On Judging The Dead

Maybe it’s the Catholic in me. Maybe it’s being raised in a world perpetually on the brink of nuclear warfare, as most of my generation were, or being raised by people who were raised by people who grew up during the Depression, when everything you have can be gone in an instant.

Maybe it’s the small-d depression, taking all the ugliness of the world and swallowing it whole and letting it sit in my stomach like a marble.

Maybe it’s all of those things together, but when I die I fully expect to be judged by the worst things I’ve done, not the best.

This isn’t a contest. You don’t tally everything up and decide that the book I edited for the WWII veteran and the bread I baked for the refugees next door make up for the friend I hurt by calling them out in public, or the times I yelled at my kid, or the way I detonated a relationship on purpose. I can give all the change in my pockets to the homeless. It doesn’t somehow cancel out the things I said to my parents when we were fighting.

I have fucked up aspects of my life flatter than hammered shit and I don’t expect forgiveness for any of it. I don’t expect the good things to balance the bad things out. I’m not okay with anything I did to anyone — forgiving yourself gets used too often as a way to avoid just not sucking, far as I’m concerned — but I am completely, entirely, 100 percent okay with being judged by it.

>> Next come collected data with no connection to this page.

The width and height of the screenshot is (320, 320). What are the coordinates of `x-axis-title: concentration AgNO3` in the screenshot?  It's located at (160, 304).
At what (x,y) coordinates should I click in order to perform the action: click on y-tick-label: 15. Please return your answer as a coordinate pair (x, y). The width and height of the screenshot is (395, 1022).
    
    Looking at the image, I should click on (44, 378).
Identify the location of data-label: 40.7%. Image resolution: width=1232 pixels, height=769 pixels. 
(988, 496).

We do this thing where we don’t want people to be complicated. We all do it, personally, in our own lives, making our great-uncle out to be some kind of saint when we have no idea how he treats his wife behind closed doors, making it impossible to mourn honestly the entirety of someone’s life once they’re gone. What if your asshole relative was a war hero and there are statues in his honor? Where do you put your grief then, when people are throwing him a parade?

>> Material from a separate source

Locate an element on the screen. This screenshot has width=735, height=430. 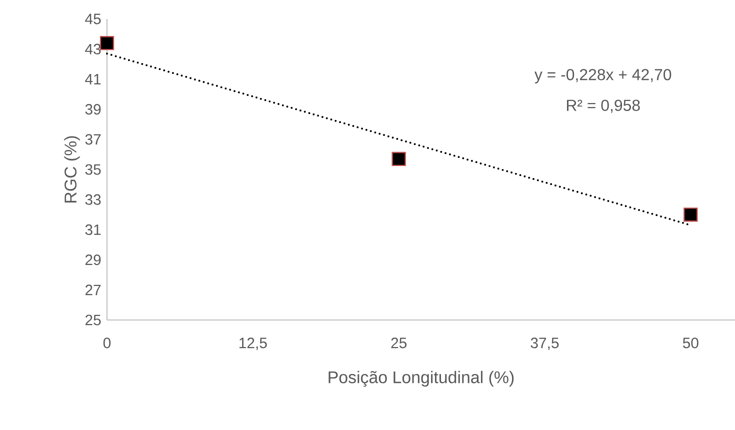
x-tick-label: 50 is located at coordinates (690, 343).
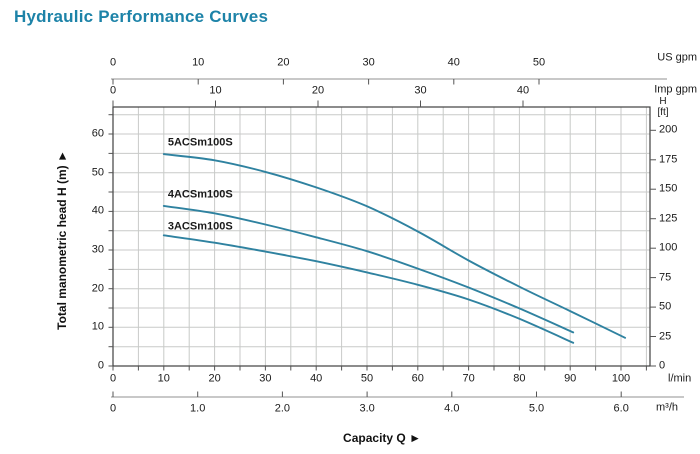  Describe the element at coordinates (284, 62) in the screenshot. I see `us-gpm-tick-label: 20` at that location.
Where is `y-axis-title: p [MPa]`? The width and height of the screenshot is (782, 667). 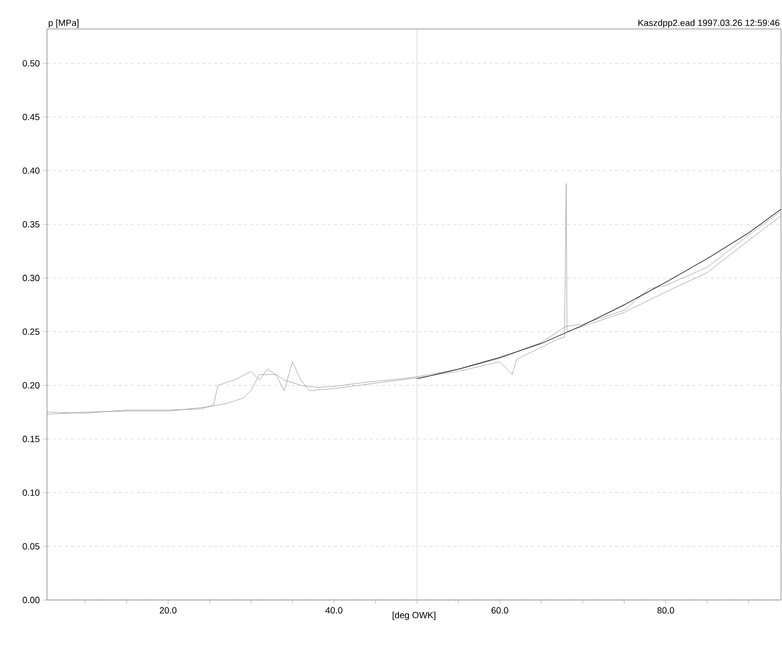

Those complications are confounded a thousand times when it’s a national leader we’re mourning. Those people should be judged by the trail of the dead they left in their wake. Obama should be judged by the children of Yemen and Pakistan. It’s not rude or anything to say that the smoking road to Baghdad is George H.W. Bush’s legacy, as are the dead of AIDS who couldn’t wait for the GOP to pivot to basic humanity and curing diseases.

Bringing those things up inevitably brings the defense of “oh yeah, would you like to be judged by the worst things you did?” So let’s answer that: yeah. I’d be okay with that. It seems fair to say she rescued two cats but Christ, she was a dick to people a lot of the time. Any idiot can have a high point.

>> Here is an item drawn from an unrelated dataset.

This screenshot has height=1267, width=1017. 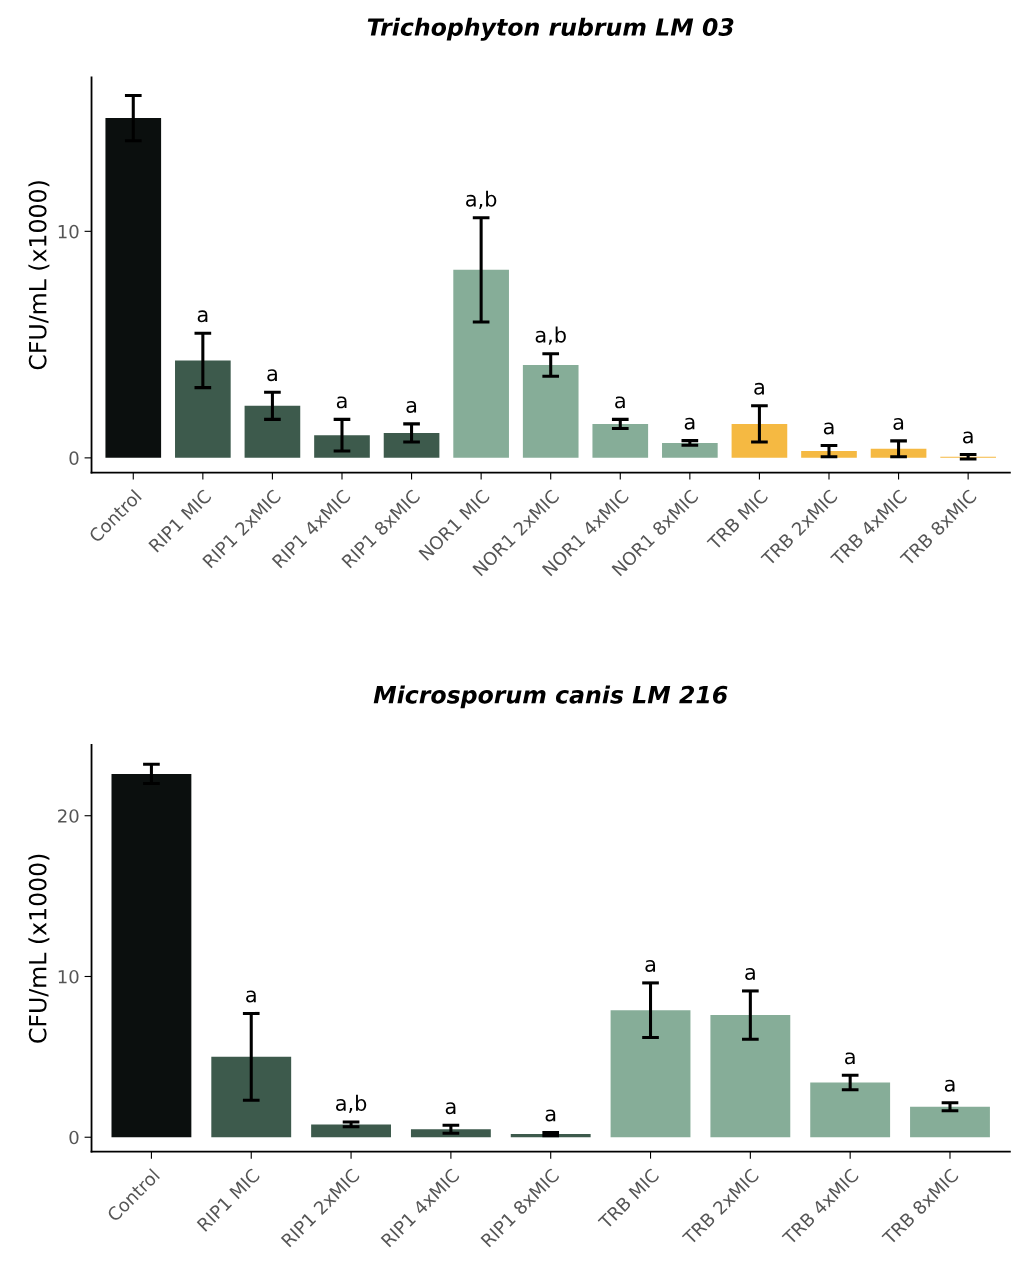 I want to click on chart-title: Microsporum canis LM 216, so click(x=550, y=697).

How low was your low, though? That’s the question should be asked, you show up at the gates of Heaven or Hell.

A.

One thought on “On Judging The Dead

  1. I read you twice
    I send you to people.
    I don’t know if you are three people with a super computer or if you are as you portray yourself.
    I do know that your thoughts are thought out, that you write well, and that your thoughts show caring about others, and the future and that you care about your daughter.
    I sincerely hope that you do not stop writing.